Fifth, civil and military authorities (such as the Cabinet Oversight Committee in the Executive Branch) categorically assert that there is no government policy that advocates or condones human rights violations as a means to an end, i.e., the defeat of the long drawn-out insurgency in the country. Needless to say, no government in its right mind will admit even an attempt to commit illegal and extra-legal acts and practices in its counterinsurgency campaigns.

Yet it is public knowledge that the US-Arroyo regime has been carrying out an unwritten policy that manifests itself through a pattern of extra-judicial killings, assassinations and attempted assassinations of legal personalities in the execution of counterinsurgency plans. That such heinous crimes are actually happening with regularity throughout the country as fully documented by human rights organizations and factually reported by the mass media cannot be denied. Nor can it be denied that despite a surfeit of government investigators and prosecutors, no honest-to-goodness and conclusive investigation and prosecution of extra-judicial killings and other human rights violations have been conducted under the US-Arroyo regime.

Total denial of a formal and written policy is one thing; covert implementation of an unwritten policy on extra-judicial killings and other atrocities against legal personalities is another!

Sixth, the alarming human rights situation in the Philippines has been confirmed by the recent findings of United Nations Special Rapporteur Philip Alston after a 10-day inquiry into phenomenon of extra-legal killings of legal personalities by the military. The AFP’s vehement total denial and Justice Secretary Raul Gonzales’ slander that Alston was brainwashed by “leftist” groups only bolstered the credibility of the findings. Actually the data cited by Alston are already common knowledge to the majority of the Filipino people and even to many decent members of the AFP.

Seventh, latest findings of reliable opinion survey institutions in the country – Social Weather Station, Pulse Asia, and Ibon Foundation – show that the majority of those surveyed nationwide are for the ouster of Arroyo from the presidency. Reasons given are:

· Gross and systematized cheating in the 2004 presidential elections with the connivance of members of the Commission on Elections and AFP generals who, later, were rewarded with promotions to the highest positions in the armed forces by Arroyo.

· Gross and systematized cheating in the 2004 presidential elections with the connivance of members of the Commission on Elections and AFP generals who, later, were rewarded with promotions to the highest positions in the armed forces by Arroyo.

· Graft and corruption. On many occasions media has reported the involvement of Arroyo and her husband on irregular and questionable deals in large government projects.
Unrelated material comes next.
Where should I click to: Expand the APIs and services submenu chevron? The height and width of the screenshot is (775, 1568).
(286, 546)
The latest corruption survey conducted among foreign businessmen in Asia by the Hongkong-based Political and Economic Risk Consultancy shows that the Philippines is now perceived as the most corrupt in the region.
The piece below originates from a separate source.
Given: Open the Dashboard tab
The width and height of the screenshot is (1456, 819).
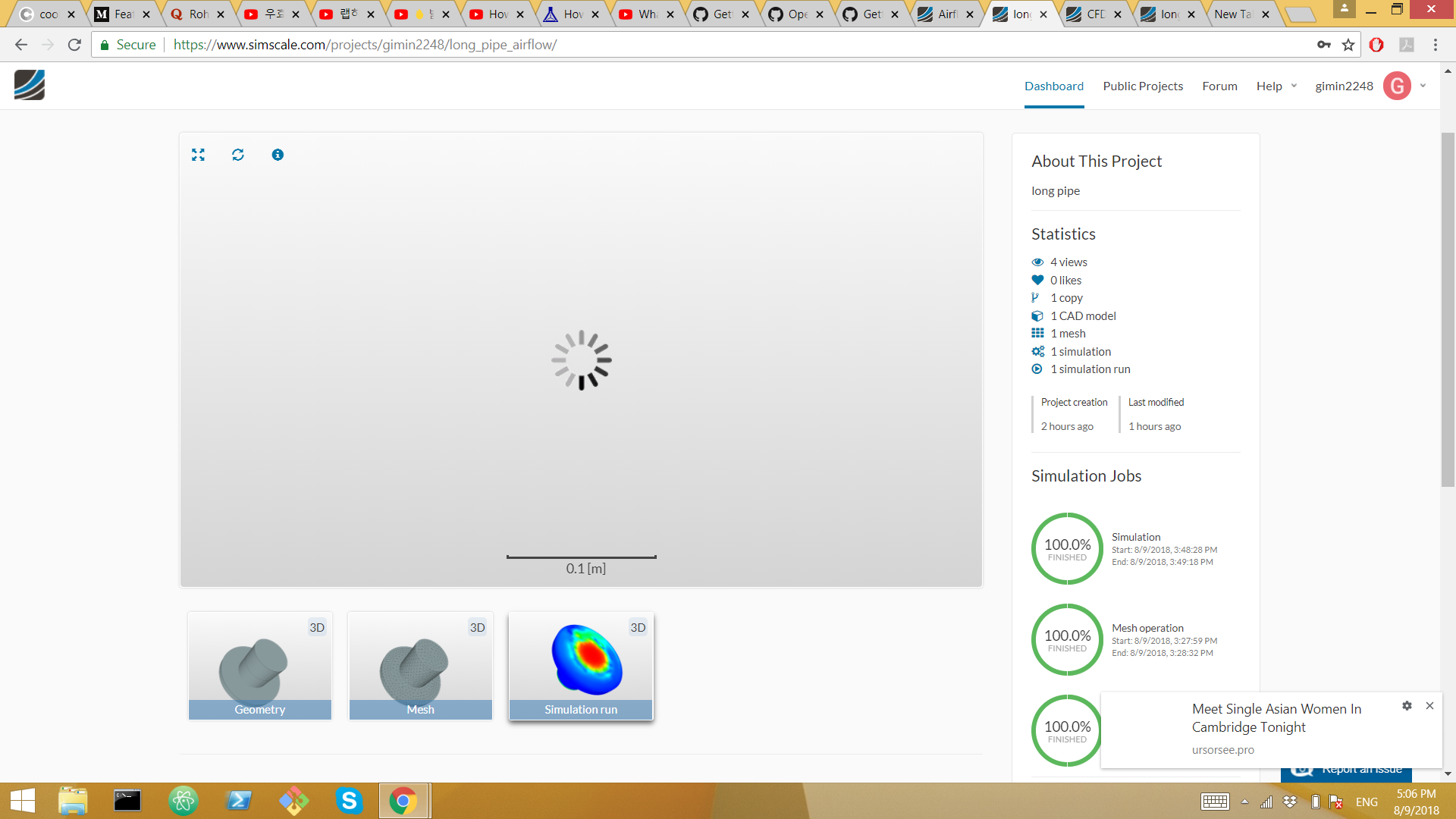Looking at the screenshot, I should [1053, 86].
· Deterioration in the human rights situation in the country. Information gathered by media and CMO-sponsored public assemblies reveal special emphasis given to the political component and White Area operations in Oplan Bantay Laya. This is reflected in the surge in extra-judicial killings of legal personalities and extra-legal suppressive measures against legal institutions and organizations.
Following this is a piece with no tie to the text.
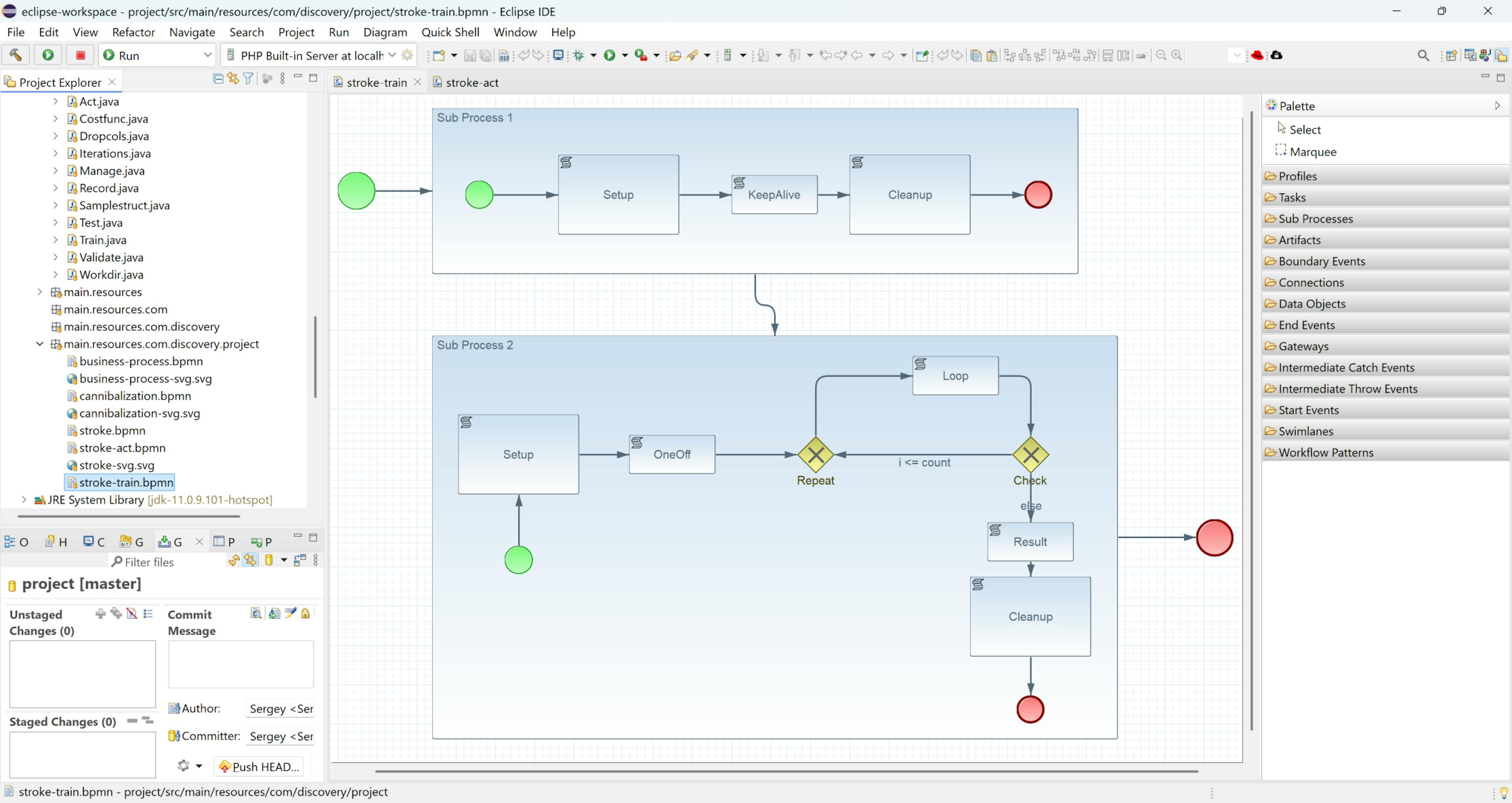Click the funnel Filter icon in Project Explorer
The width and height of the screenshot is (1512, 803).
pyautogui.click(x=248, y=79)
· AFP commander-in-chief Arroyo’s involvement in the worsening human rights situation was most conspicuous in her special recognition of Gen. Jovito Palparan. In the whole armed forces, Palparan’s various commands had the most notorious record in extra-judicial killings of legal personalities. Despite vehement public outcry and intense opposition from human rights organizations, Arroyo rewarded Palparan with rapid promotions to brigadier general and major general.

· Deteriorating economic situation. The Arroyo regime now focuses on the improved value of the peso vis-à-vis the dollar. What it fails to mention is the increasing number of Filipinos who are suffering from hunger and malnutrition, job insecurity and lack of local employment opportunity in the country that forces the unemployed and underemployed to accept any kind of exploitative job overseas. Making matters worse is Arroyo’s connivance with big business in perpetuating slave wages for the working class.